Iterator::GroupedRange - Iterates retrieving a set of specified number rows

SYNOPSIS

  use Iterator::GroupedRange;

  my @ds = (
    [ 1 .. 6 ],
    [ 7 .. 11 ],
    [ 11 .. 25 ],
  );

  my $i1 = Iterator::GroupedRange->new( sub { shift @ds; }, 10 );
  $i1->next; # [ 1 .. 10 ]
  $i1->next; # [ 11 .. 20 ]
  $i1->next; # [ 21 .. 25 ]

  my $i2 = Iterator::GroupedRange->new( [ 1 .. 25 ], 10 );
  $i2->next; # [ 1 .. 10 ]
  $i2->next; # [ 11 .. 20 ]
  $i2->next; # [ 21 .. 25 ]

DESCRIPTION

Iterator::GroupedRange is module to iterate retrieving a set of specified number rows.

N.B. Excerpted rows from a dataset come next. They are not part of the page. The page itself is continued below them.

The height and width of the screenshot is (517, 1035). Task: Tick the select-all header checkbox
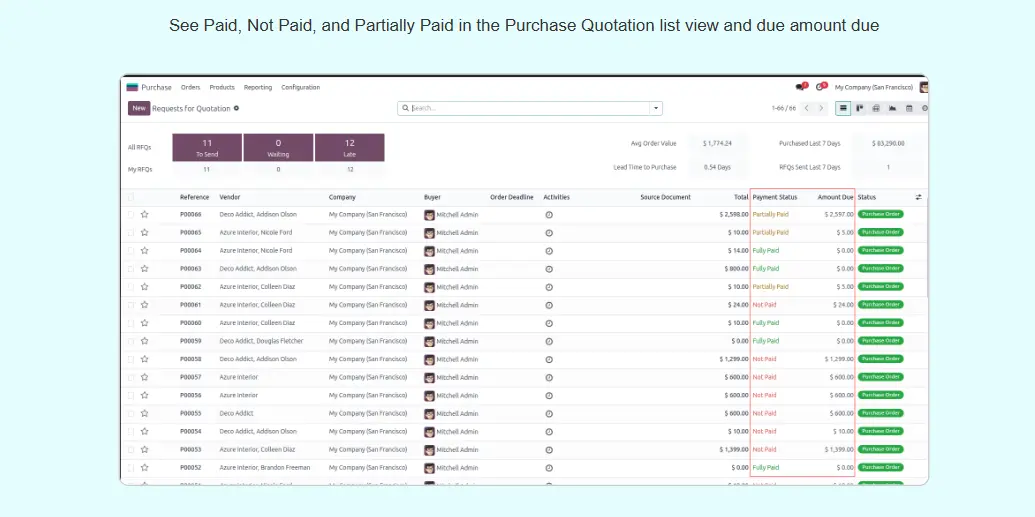[x=131, y=197]
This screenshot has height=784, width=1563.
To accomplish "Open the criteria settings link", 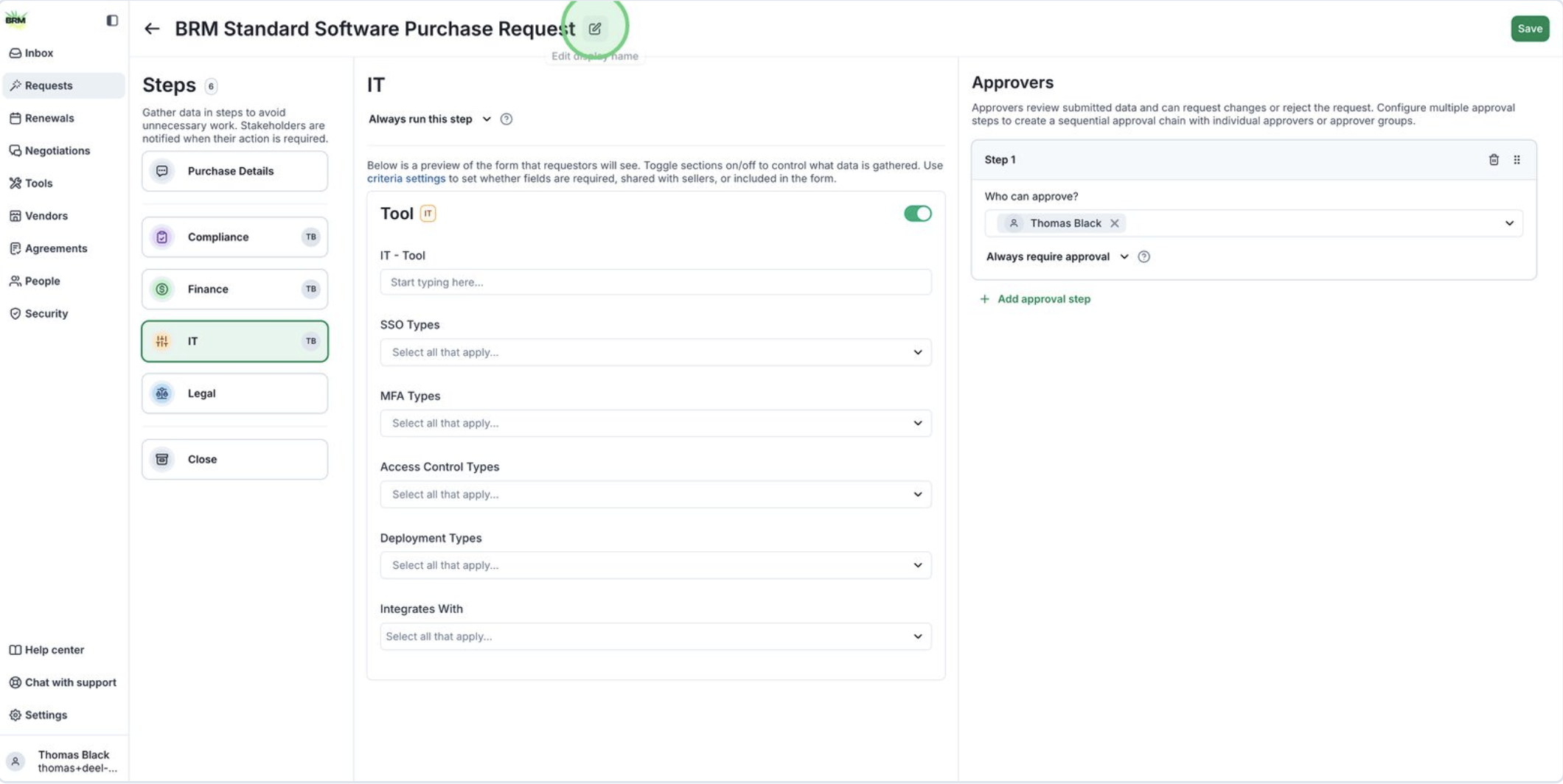I will pyautogui.click(x=406, y=179).
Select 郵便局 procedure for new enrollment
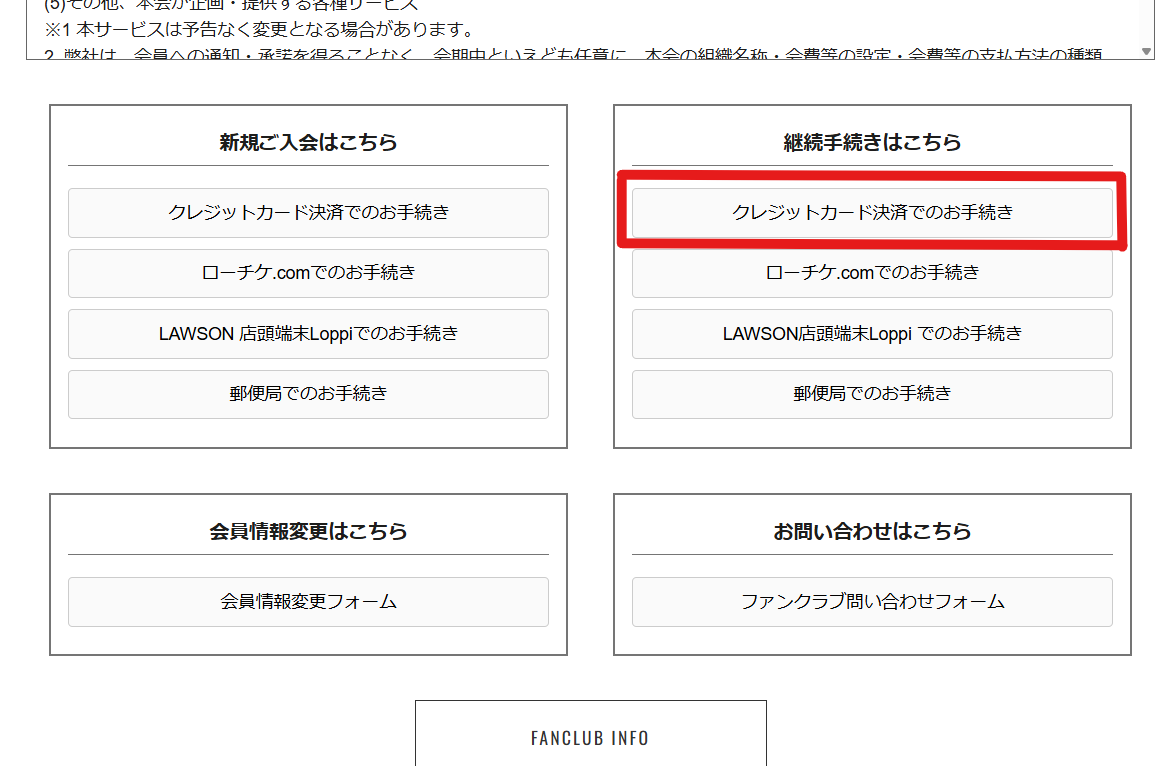The image size is (1171, 766). (x=308, y=394)
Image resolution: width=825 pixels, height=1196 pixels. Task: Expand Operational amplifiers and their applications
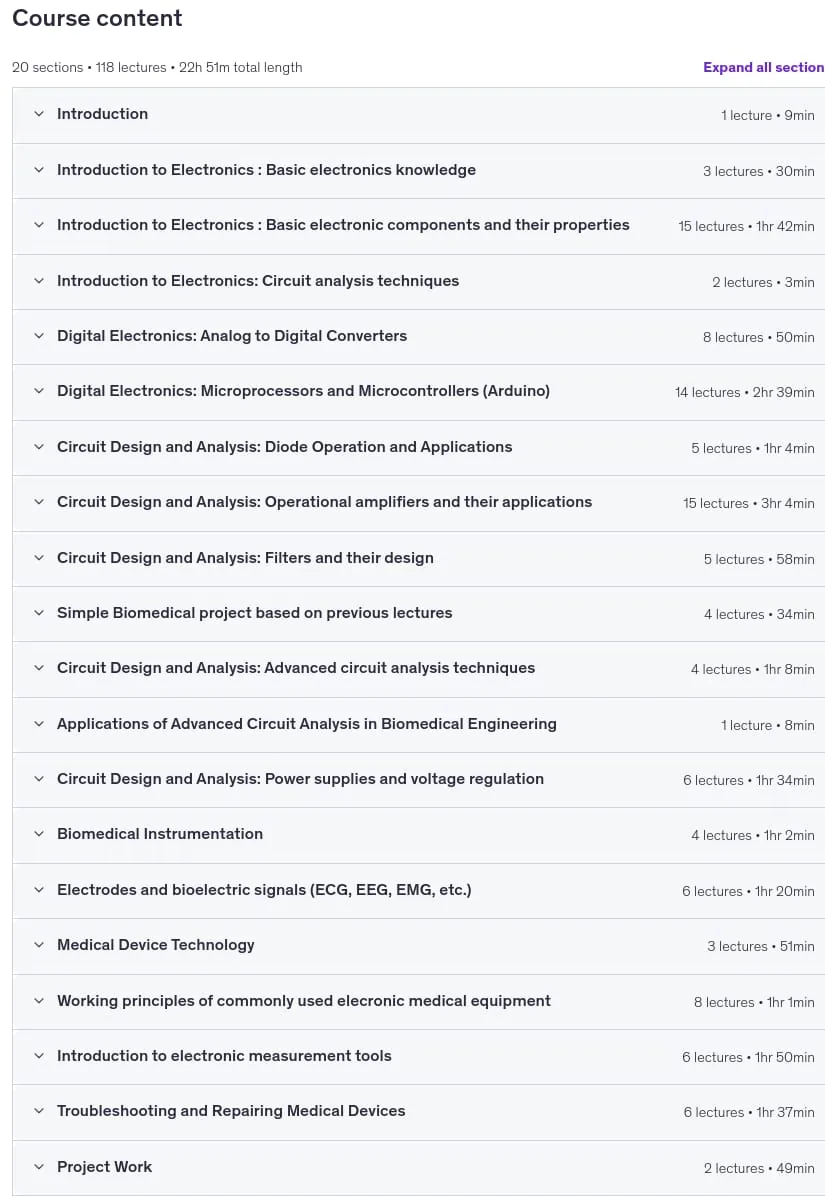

Code reference or list reference becomes provider of sets.

It accepts other iterator to get rows, or list.

METHODS

new( \&provider[, $range, \%opts] )

new( \@list[, $range, \%opts] )

Return new instance. Arguments details are:

&provider

The code reference must be taking a list reference or undef. If the return value is undef or empty array reference, #has_next() will return false value.

@list

This list reference will be code reference that will be return a set of specified number rows.

$range

Most number of retrieving rows by each iteration. Default value is 1000.

%opts
range

Grouped size.

rows

Number of rows. For example, using DBI's statement handle:

  my $sth = $dbh->prepare('SELECT blah FROM example');
  $sth->execute;
  my $iter; $iter = Iterator::GroupedRange->new(sub {
      if ( my $ids = $sth->fetchrow_arrayref( undef, $iter->range ) ) {
          return [ map { $_->[0] } @$ids ];
      }
      else {
          return;
      }
  }, { rows => $sth->rows, range => 1000 });

has_next()

Return which the iterator has next rows or not.

next()

Return next rows.

is_last()

Return which the iterator becomes ended of iteration or not.

append(@items)

append(\@items)

Append new items.

range()

Return grouped size.

rows()

Return total rows.

AUTHOR

Toru Yamaguchi <zigorou@cpan.org>

SEE ALSO

List::MoreUtils

List::MoreUtils has natatime subroutine looks like this module. The natatime subroutine can treat only list.

DBI

DBI's fetchall_arrayref can accepts max_rows argument. This feature is similar to this module. For example:

  use DBI;
  use Data::Dumper;

  my $sth = $dbh->prepare('SELECT id FROM people');
  while ( my $ids = $sth->fetchall_arrayref(undef, 100) ) {
      $ids = [ map { $_->[0] } @$ids ];
      warn Dumper($ids);
  }

LICENSE

This library is free software; you can redistribute it and/or modify it under the same terms as Perl itself.